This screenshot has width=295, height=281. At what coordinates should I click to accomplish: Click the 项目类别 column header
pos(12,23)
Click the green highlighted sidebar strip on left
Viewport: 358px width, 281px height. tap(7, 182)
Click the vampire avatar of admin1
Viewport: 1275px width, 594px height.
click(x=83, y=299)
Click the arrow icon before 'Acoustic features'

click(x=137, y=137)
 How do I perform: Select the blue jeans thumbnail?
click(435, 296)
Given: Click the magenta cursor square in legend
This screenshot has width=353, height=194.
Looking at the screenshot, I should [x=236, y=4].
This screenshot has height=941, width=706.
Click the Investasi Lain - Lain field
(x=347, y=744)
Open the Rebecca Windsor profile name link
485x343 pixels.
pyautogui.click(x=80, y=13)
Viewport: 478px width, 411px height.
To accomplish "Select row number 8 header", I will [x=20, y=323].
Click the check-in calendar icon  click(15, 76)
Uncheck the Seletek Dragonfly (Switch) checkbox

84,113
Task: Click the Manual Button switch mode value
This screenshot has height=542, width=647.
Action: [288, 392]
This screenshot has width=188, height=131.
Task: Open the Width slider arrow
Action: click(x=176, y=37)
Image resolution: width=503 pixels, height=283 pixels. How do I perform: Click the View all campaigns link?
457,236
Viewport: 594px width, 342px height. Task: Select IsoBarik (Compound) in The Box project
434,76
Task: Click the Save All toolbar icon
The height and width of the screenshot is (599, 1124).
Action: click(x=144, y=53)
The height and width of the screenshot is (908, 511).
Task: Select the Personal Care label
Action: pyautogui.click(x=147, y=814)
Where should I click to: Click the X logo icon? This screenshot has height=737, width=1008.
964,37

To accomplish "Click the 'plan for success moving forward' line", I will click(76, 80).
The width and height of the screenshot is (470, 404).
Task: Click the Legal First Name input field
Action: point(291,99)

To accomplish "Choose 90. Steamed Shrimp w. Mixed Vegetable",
..............................
● **Directions**: From top to bottom, repeat the data above without alteration.

● **Result of this task**:
This screenshot has width=295, height=281. At what coordinates should I click to accomplish: Click the 项目类别 column header
pos(12,23)
Click the green highlighted sidebar strip on left
Viewport: 358px width, 281px height. tap(7, 182)
Click the vampire avatar of admin1
Viewport: 1275px width, 594px height.
click(x=83, y=299)
Click the arrow icon before 'Acoustic features'

click(x=137, y=137)
 How do I perform: Select the blue jeans thumbnail?
click(435, 296)
Given: Click the magenta cursor square in legend
This screenshot has width=353, height=194.
Looking at the screenshot, I should [x=236, y=4].
This screenshot has height=941, width=706.
Click the Investasi Lain - Lain field
(x=347, y=744)
Open the Rebecca Windsor profile name link
485x343 pixels.
pyautogui.click(x=80, y=13)
Viewport: 478px width, 411px height.
To accomplish "Select row number 8 header", I will [x=20, y=323].
Click the check-in calendar icon  click(15, 76)
Uncheck the Seletek Dragonfly (Switch) checkbox

84,113
Task: Click the Manual Button switch mode value
This screenshot has height=542, width=647.
Action: [288, 392]
This screenshot has width=188, height=131.
Task: Open the Width slider arrow
Action: click(x=176, y=37)
Image resolution: width=503 pixels, height=283 pixels. How do I perform: Click the View all campaigns link?
457,236
Viewport: 594px width, 342px height. Task: Select IsoBarik (Compound) in The Box project
434,76
Task: Click the Save All toolbar icon
The height and width of the screenshot is (599, 1124).
Action: click(x=144, y=53)
The height and width of the screenshot is (908, 511).
Task: Select the Personal Care label
Action: pyautogui.click(x=147, y=814)
Where should I click to: Click the X logo icon? This screenshot has height=737, width=1008.
964,37

To accomplish "Click the 'plan for success moving forward' line", I will click(76, 80).
The width and height of the screenshot is (470, 404).
Task: Click the Legal First Name input field
Action: point(291,99)

To accomplish "Choose 90. Steamed Shrimp w. Mixed Vegetable",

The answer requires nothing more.